> **Rows from a dataset**
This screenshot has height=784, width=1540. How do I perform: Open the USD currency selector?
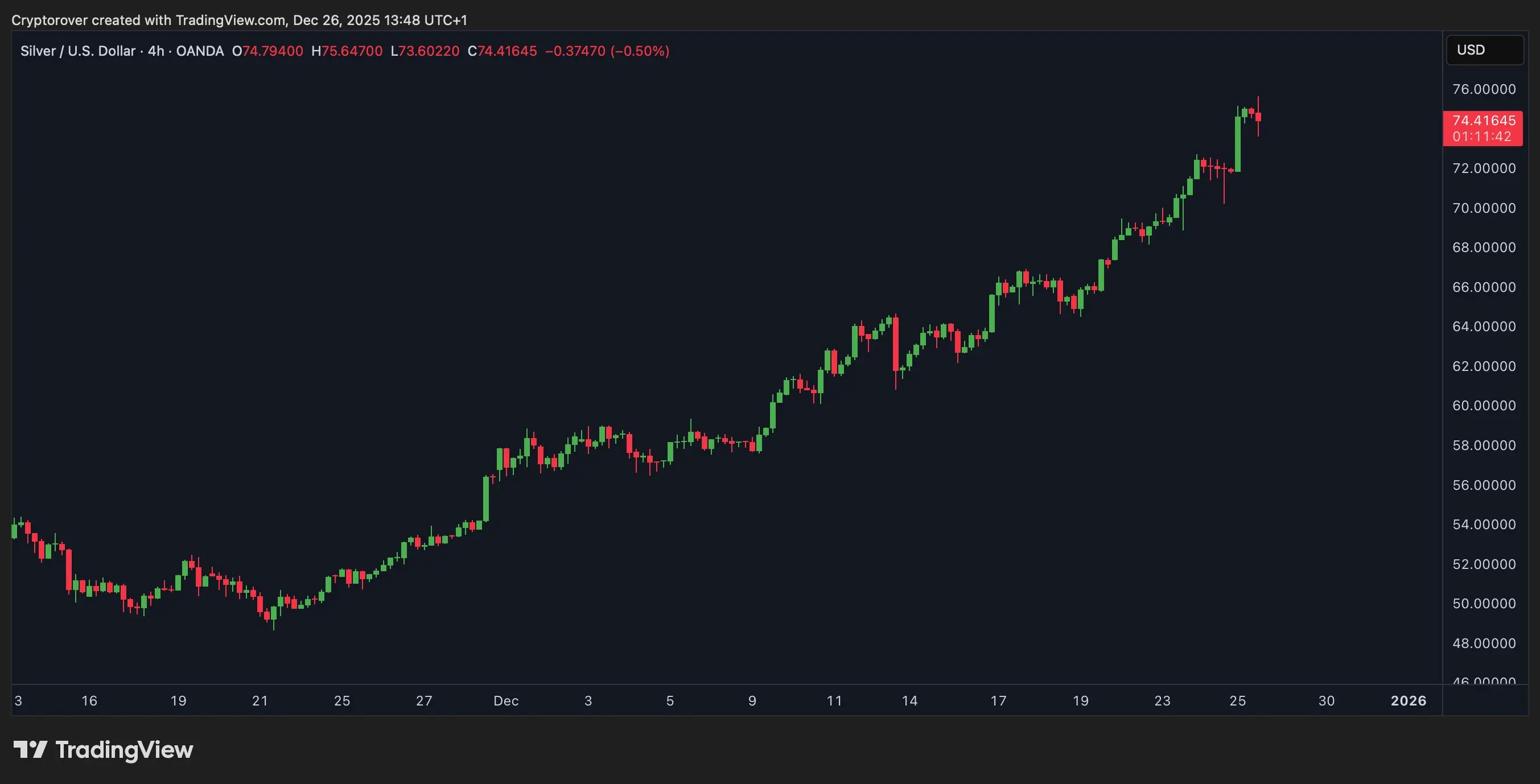tap(1484, 50)
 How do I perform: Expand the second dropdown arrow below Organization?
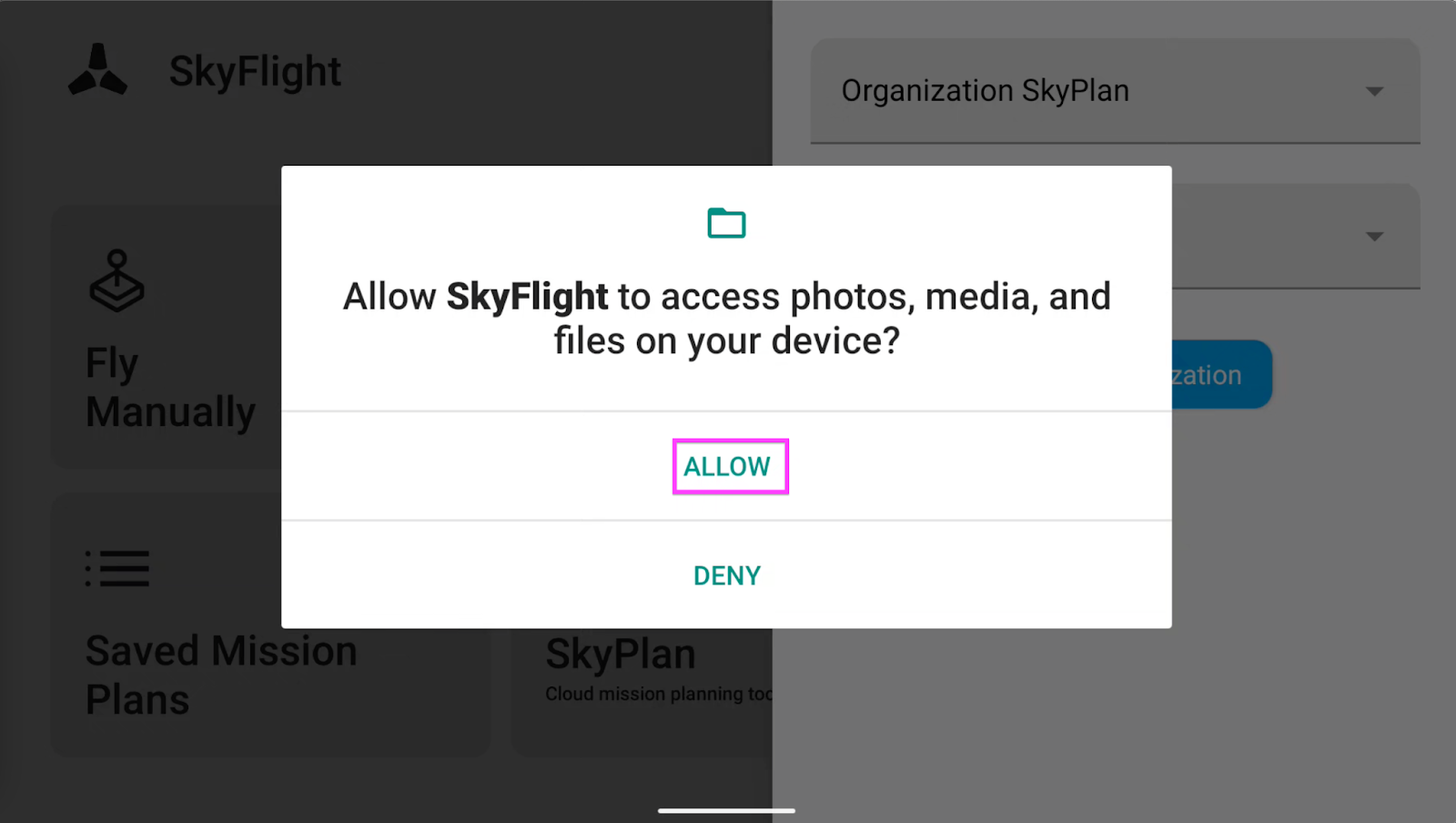pos(1374,237)
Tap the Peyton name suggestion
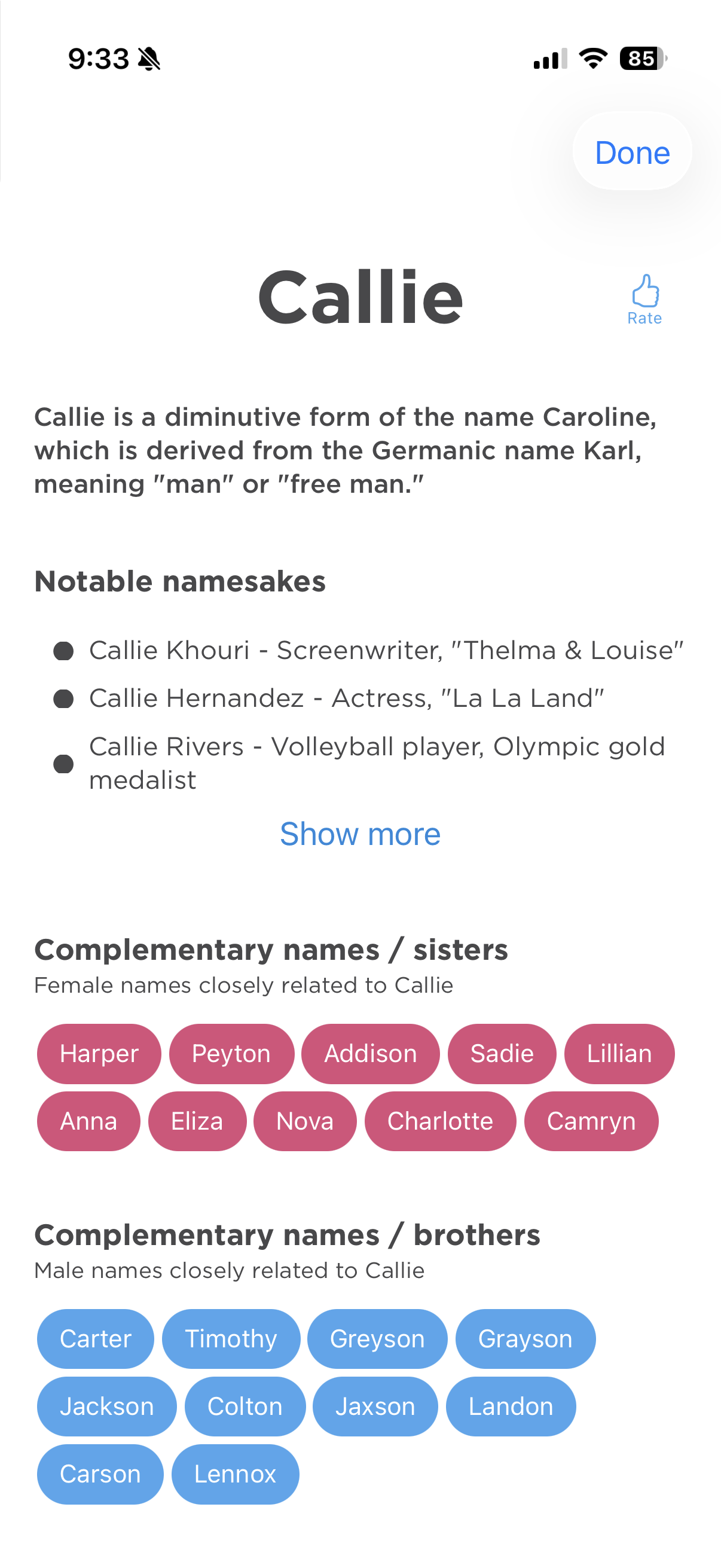Screen dimensions: 721x1568 point(231,1054)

> **Stated goal**
Identify every line in the rows above that contains the word "perform", and copy each one in full.

> **Written solution**
This screenshot has height=784, width=1540. How do I perform: Open the USD currency selector?
 How do I perform: Expand the second dropdown arrow below Organization?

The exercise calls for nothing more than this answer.